**Trecho do documento:**
E para tanto se deram conta de que, se não era e não é possível revogar o Código de Defesa do Consumidor, pode-se adotar uma estratégia enviesada, em que parece que se está a fortalecer esse Código quando, em verdade, a intenção é solapá-lo.  A chamada “Lei do Superendividamento” é um exemplo dessa estratégia, e dela já cuidamos aqui em um outro texto, a que remetemos o leitor.

A propósito, teremos esta semana a entrada de uma nova lei que tem esse mesmo objetivo: destruir o sistema de proteção estabelecido pelo Código de Defesa do Consumidor. Entrará em vigor a nova lei do crédito, que vai suprimir a incidência da “Lei da Usura” sobre as relações entre as empresas. “Lei da Usura” que é de 1933, mas que tem se mantido como um importante pilar na proteção aos direitos subjetivos dos contratantes e dos consumidores em geral. Alguém poderia objetar que não se está aí nas relações de consumo, porque a novel lei vai regular as taxas de juros a aplicarem-se nas relações entre as empresas. Há, entretanto, por se considerar que a novel lei vai para além daquilo que formalmente enuncia, na medida em que há um outro objetivo que será alcançado, que é a de levar o Poder Judiciário como um todo a defender cada vez mais a prevalência da liberdade contratual, sobretudo no que diz respeito à definição da taxa de juros. O argumento dos poderosos setores da economia é de que quanto maior liberdade, maior a segurança jurídica, e quanto maior a segurança jurídica, menor a taxa de juros aplicada aos financiamentos. A Lei 14.905, que entra em vigor nesta semana, modifica o Código Civil em matérias sensíveis aos interesses dos grupos econômicos, como são as matérias relacionadas à correção monetária e juros

Argumento que acabou vencendo no sistema judicial brasileiro, mas não porque os juízes em geral tivessem se convencido de que as empresas são boazinhas, que a segurança jurídica é um valor em si. O convencimento veio de cima para baixo, e para isso foi de fundamental importância a ideia de que o nosso Ordenamento Jurídico deveria contar com as ferramentas das súmulas e teses vinculantes. Pois bem, os juízes foram “convencidos” de que a taxa de juros pode ser pactuada livremente, e que o Poder Judiciário não deve interferir nesse campo, algo que nem mesmo os liberais puros como FRIEDRICH HAYEK havia admitido, bastando ver como ele pensa o princípio da liberdade e suas consequências, e o que o Estado deve fazer nesse campo, entendendo-se como “Estado” também o Poder Judiciário. Assim é que, no Brasil, o consumidor pode ingressar com ação para discutir a taxa de juros aplicada em contrato bancário, mas perceberá que esse direito é apenas algo simbólico, tantas são as amarras de interpretação que foram impostas aos juízes pelas teses vinculantes, as quais, em geral, dizem que a liberdade de contratar é absoluta, com o que evidentemente o direito fundamental de proteção ao consumidor foi, na prática, esvaziado.

**Dados do exercício:**
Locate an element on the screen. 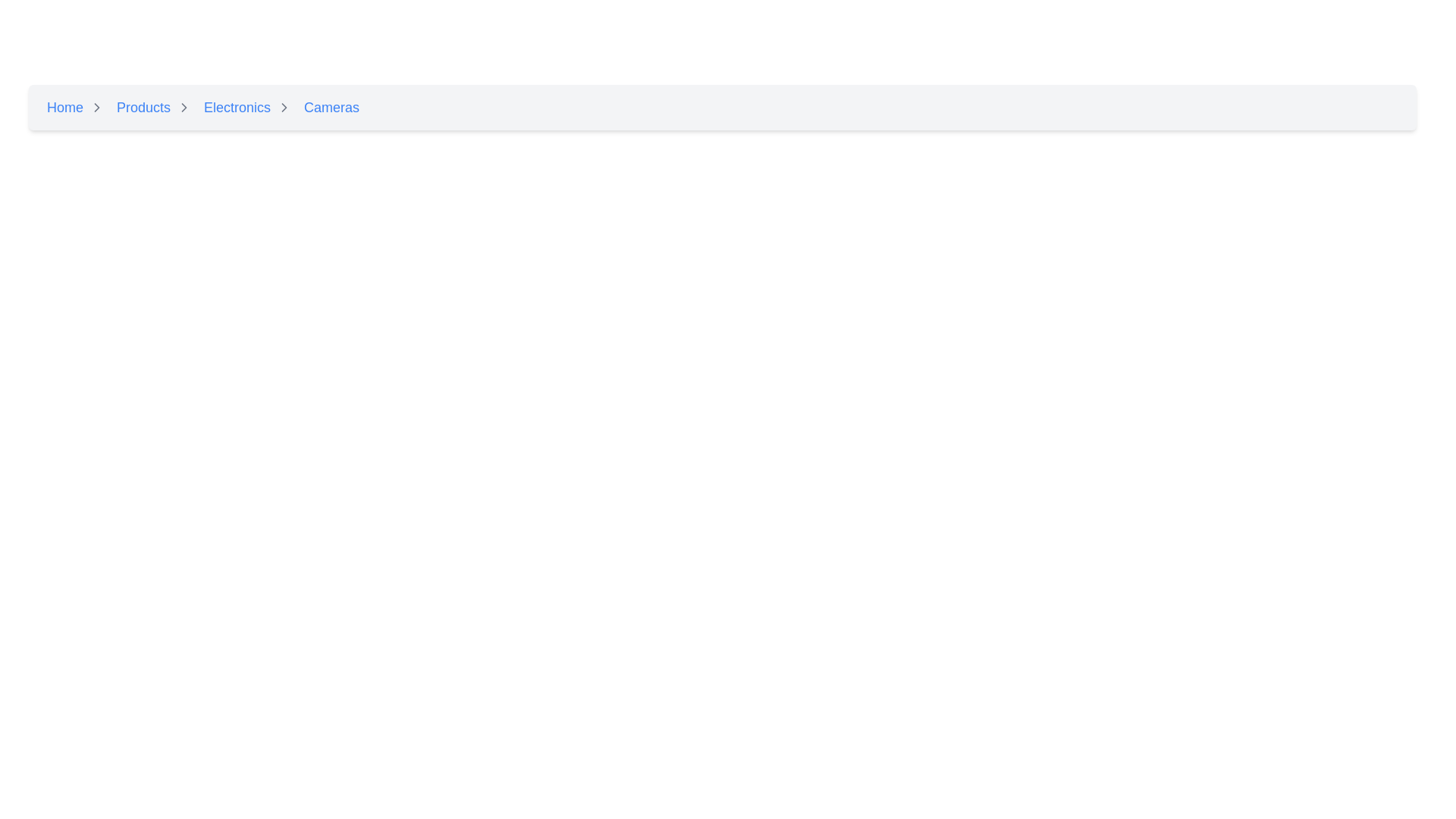 This screenshot has height=819, width=1456. the small right-facing chevron arrow in the breadcrumb navigation bar located between 'Home' and 'Products' is located at coordinates (96, 107).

**Conjunto de tarefas:**
**1)** De acordo com o trecho do documento, de que ano é a “Lei da Usura”?
**2)** Diga se cada afirmação a seguir está de acordo com o trecho do documento: (a) a Lei 14.905 modifica o Código Civil; (b) os juízes em geral se convenceram de que as empresas são boazinhas; (c) a nova lei do crédito vai suprimir a incidência da “Lei da Usura” sobre as relações entre as empresas.
**3)** Transcreva sem alterações a parte do trecho do documento que vai de "E para tanto" até "remetemos o leitor.", incluindo estas palavras.

**Soluções propostas:**
**1)** A “Lei da Usura” é de 1933.

**2)**
(a) Sim: "A Lei 14.905, que entra em vigor nesta semana, modifica o Código Civil".
(b) Não: "mas não porque os juízes em geral tivessem se convencido de que as empresas são boazinhas".
(c) Sim: "a nova lei do crédito, que vai suprimir a incidência da “Lei da Usura” sobre as relações entre as empresas".

**3)**
E para tanto se deram conta de que, se não era e não é possível revogar o Código de Defesa do Consumidor, pode-se adotar uma estratégia enviesada, em que parece que se está a fortalecer esse Código quando, em verdade, a intenção é solapá-lo.  A chamada “Lei do Superendividamento” é um exemplo dessa estratégia, e dela já cuidamos aqui em um outro texto, a que remetemos o leitor.